Happy Birthday, Paul Muldoon, born 20 June 1951.
- I think a book should be a piece of engineering or architecture in itself.
- I think one of the great things about being a writer is the extent to which it allows us to invent ourselves. It’s like being in a witness-protection program.
- I’m still very conscious of coming from a society where storytelling was much prized and praised. I was reminded the other day that the Celts had a god of eloquence by the name of Ogmios. Ogmios was still lurking in the back of the minds of my neighbours. They loved poems, songs, good stories. And still do.
- Words want to find chimes with each other, things want to connect.
- I don’t know if I’ve ever found a voice.

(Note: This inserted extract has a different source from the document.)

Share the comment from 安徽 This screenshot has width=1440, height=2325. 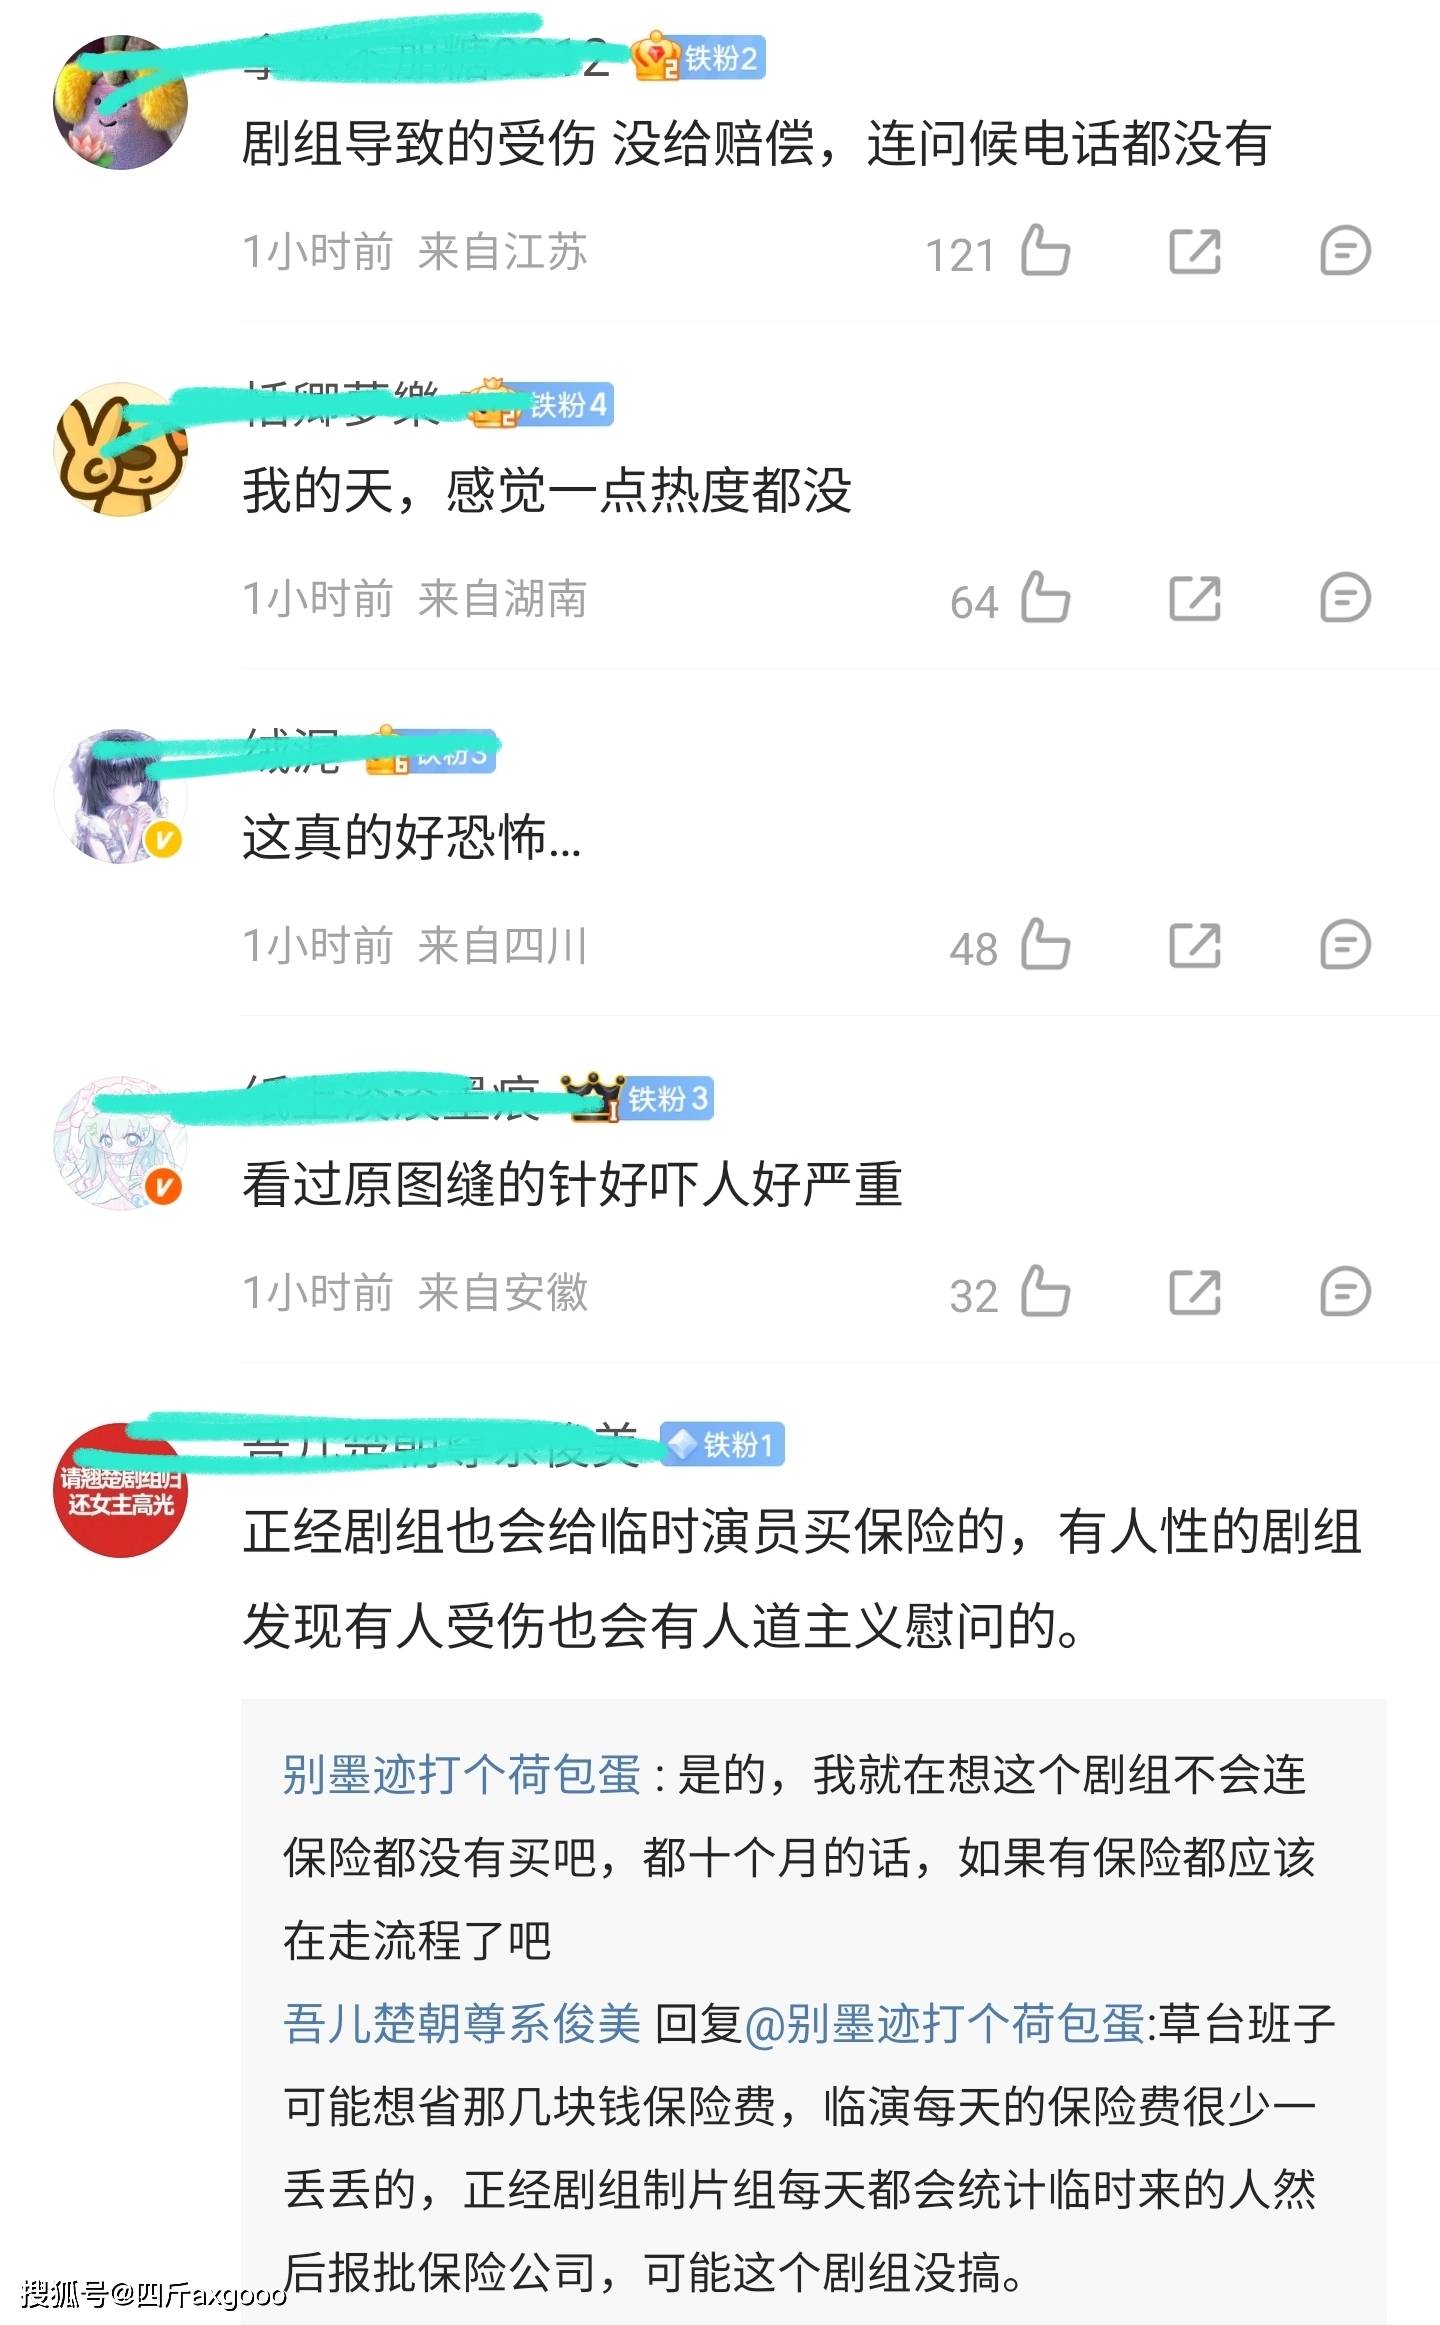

In fact, I’m rather sceptical of that idea having any currency. Each poem demands its own particular voice. It’s not as if one size fits all.

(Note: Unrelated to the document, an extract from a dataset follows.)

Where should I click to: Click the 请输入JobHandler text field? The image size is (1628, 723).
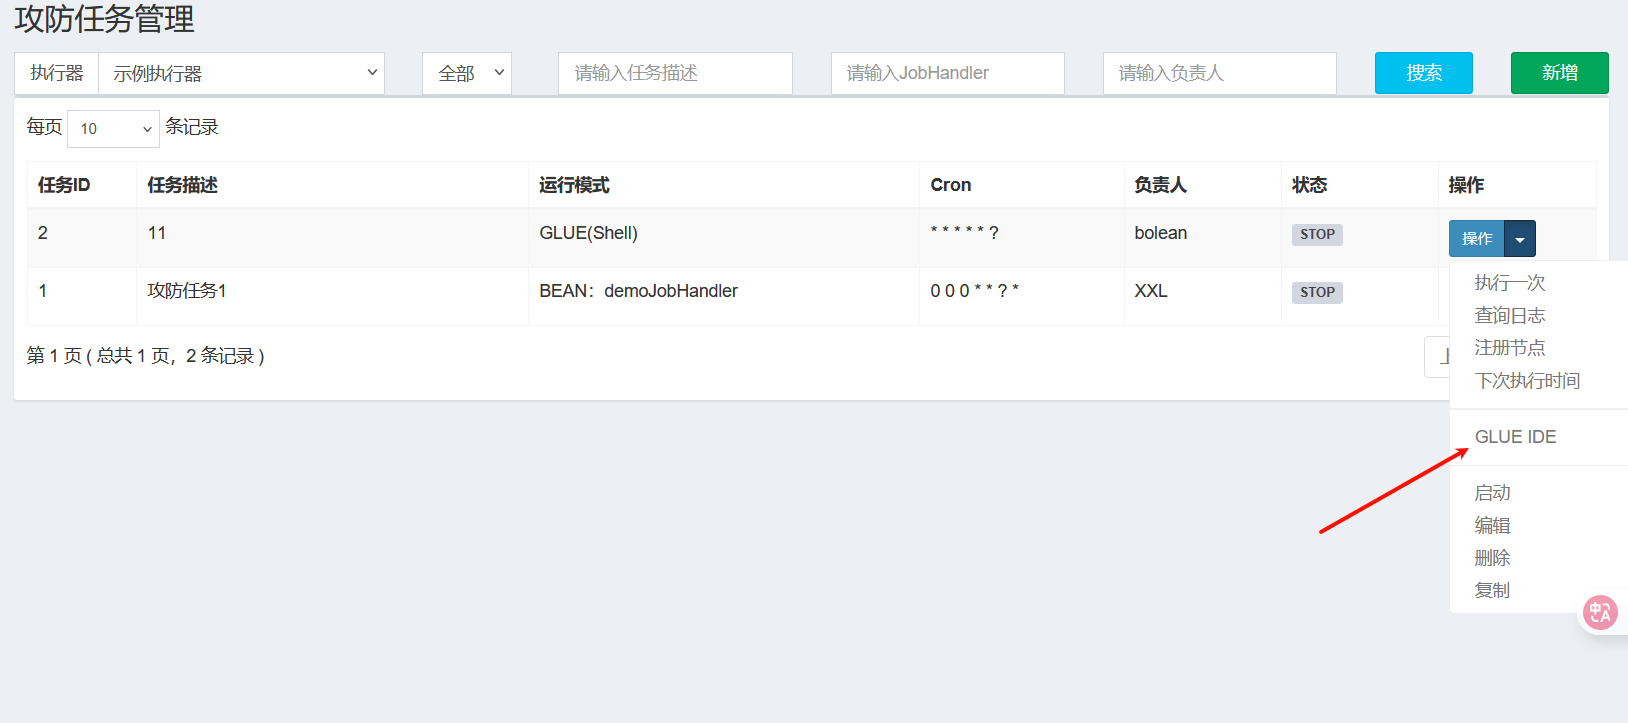coord(947,73)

- I suppose I was very conscious, in writing for radio and television, of the necessity to communicate immediately what one has to say.
- The point at which the poem should really begin is often where, in some other intellection, it might have ended. I never, for example, save my ‘big’ ideas for down the road. I start with the big idea and see how much further I can go.
Paul Muldoon is an Irish poet who has published over 30 collections. He has received many awards, including a Pulitzer Prize for Poetry and the T. S. Eliot Prize. Moy Sand and Gravel was the winner of the 2003 Pulitzer Prize for Poetry.